The legislation is unlikely to gain wide backing in Congress amid robust Democratic, and universal Republican, support for Israel. The majority of lawmakers from both sides of the aisle oppose any efforts that would appear to condition military assistance to Israel.
President Biden has been vocal that he vehemently opposes conditioning military aid to Israel.
But the effort represents an ongoing divide among Democrats in how the party approaches the Israeli and Palestinian conflict, with the progressive wing pushing for the U.S. to exercise stronger concessions from Israel in an effort to support Palestinians.
McCollum’s draft text, a copy of which was obtained by The Hill, is a reworking of legislation she has introduced in previous congressional sessions that largely focuses on accountability for Israel’s detention of Palestinian children in the West Bank.
The State Department’s 2020 Country report on Human Rights did not cite detainment of Palestinian children by Israeli security forces, but the Israeli NGO B’tselem said that at least at least 157 Palestinian minors (age 18 and below) were detained or held in Israeli prisons in 2020. The group estimated 186 Palestinians aged 18 and younger were held as security detainees or in prison in 2019.
U.S. assistance to Israel is not provided without oversight; it is limited under federal law to defensive purposes for specific uses. Congress can also request the State and Defense departments to review whether U.S. assistance was involved in human rights abuses.
Some lawmakers, like McCollum, are working to expand oversight requirements.
The draft legislation is expected to gain the backing of J Street, the left-leaning progressive pro-Israel group, which has long called for more oversight of such U.S. assistance but had withheld support of McCollum’s earlier bill proposals.
McCollum’s text calls for more oversight of the $3.8 billion the U.S. provides Israel annually, to ensure that none of the funds are used for Israel’s activities in the West Bank, including the detention of Palestinian children, the demolition or destruction of Palestinian property in the West Bank and “further annexation” of Palestinian land.
In November, 40 Democrats wrote a letter to then-Secretary of State Mike Pompeo calling for him to condemn Israel’s demolition of a Palestinian-Beduin village on an Israeli military firing range in the Jordan Valley, that displaced an estimated 74 people, including 41 children. Lawmakers described the Israeli demolition as an attempt at “creeping annexation.”
The draft text of the Minnesota lawmaker’s bill further calls for increased reporting requirements from the State Department, to submit annually to Congress an assessment that none of the funds provided by the U.S. supports the Israeli government’s “personnel, training, lethal materials, equipment, facilities, logistics, transportation, or any other activity that supports or is associated” with activities defined as prohibited in the bill.
The draft text is a reworking of legislation McCollum introduced in the previous Congress, the Promoting Human Rights for Palestinian Children Living Under Israeli Military Occupation Act.
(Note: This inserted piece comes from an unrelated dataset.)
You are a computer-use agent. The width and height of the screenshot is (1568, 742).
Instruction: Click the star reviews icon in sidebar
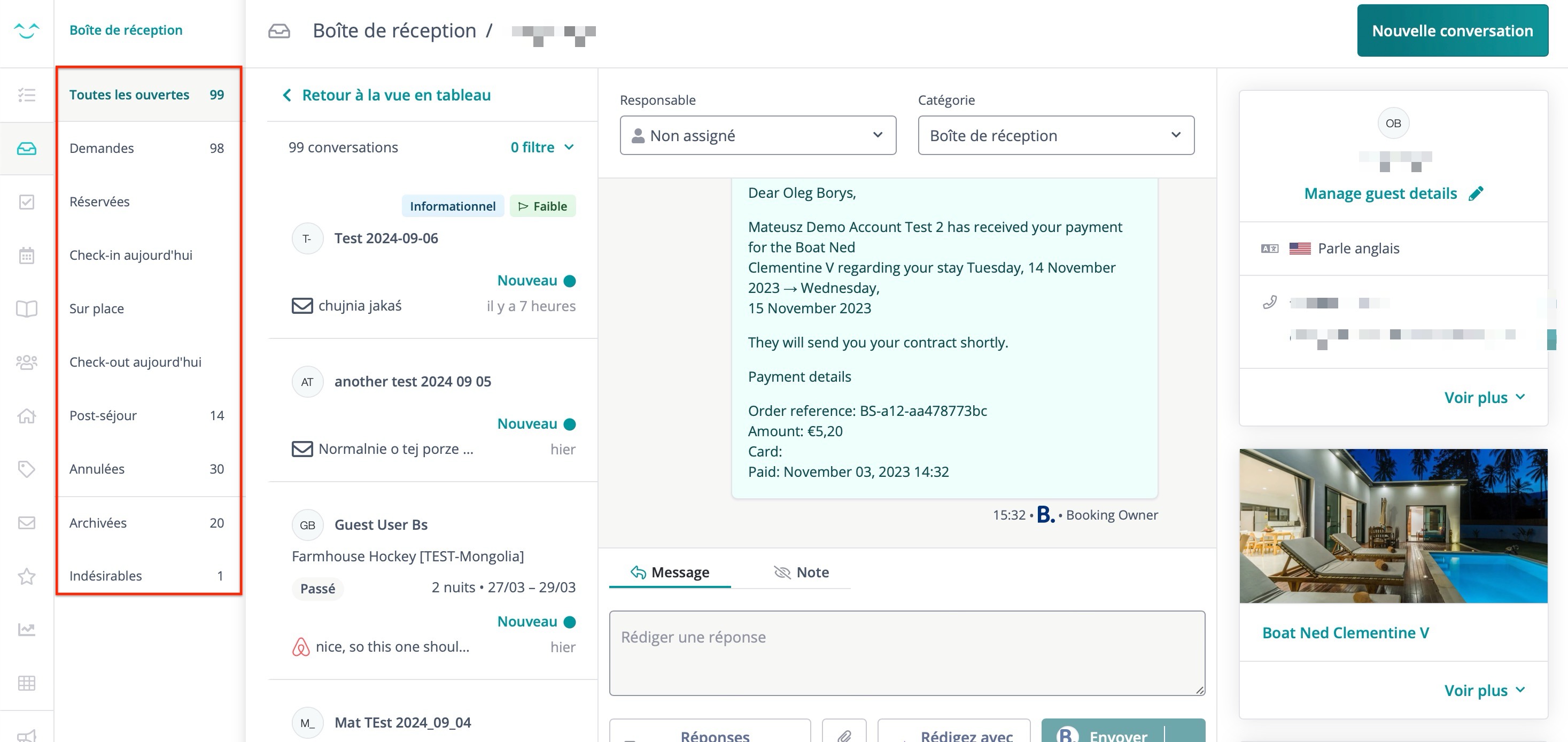pos(26,576)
That legislation, which failed to advance out of the House Foreign Affairs Committee, garnered 24 co-sponsors, including Rep. Barbara Lee (D-Calif.), now the chair of the House Appropriations subcommittee that funds the State Department and foreign operations.
Yet two lawmakers removed their co-sponsorship of the bill at the time, Reps. Rosa DeLauro (D-Conn.) and Debbie Dingell (D-Mich.), signaling its controversy.
President Biden has repeatedly said, as a candidate and nominee for president, that he opposes conditioning military aid to Israel. Since taking office, the president and his officials have reiterated “ironclad” commitments to Israel’s security and vowed to keep the U.S. embassy in Jerusalem that Trump moved from Tel Aviv in 2018.
At the same time, the president has taken steps to reverse Trump’s policies of stonewalling the Palestinians.
Biden restarted an estimated $235 million in funding to the Palestinians that was cut by the administration, including to the main Palestinian refugee agency, the United Nations Relief and Works Agency.
Biden officials have acknowledged they view Israel’s presence in the West Bank as an occupation, a rejection of the former administration’s decision to recognize Israeli settlements as not inconsistent with international law.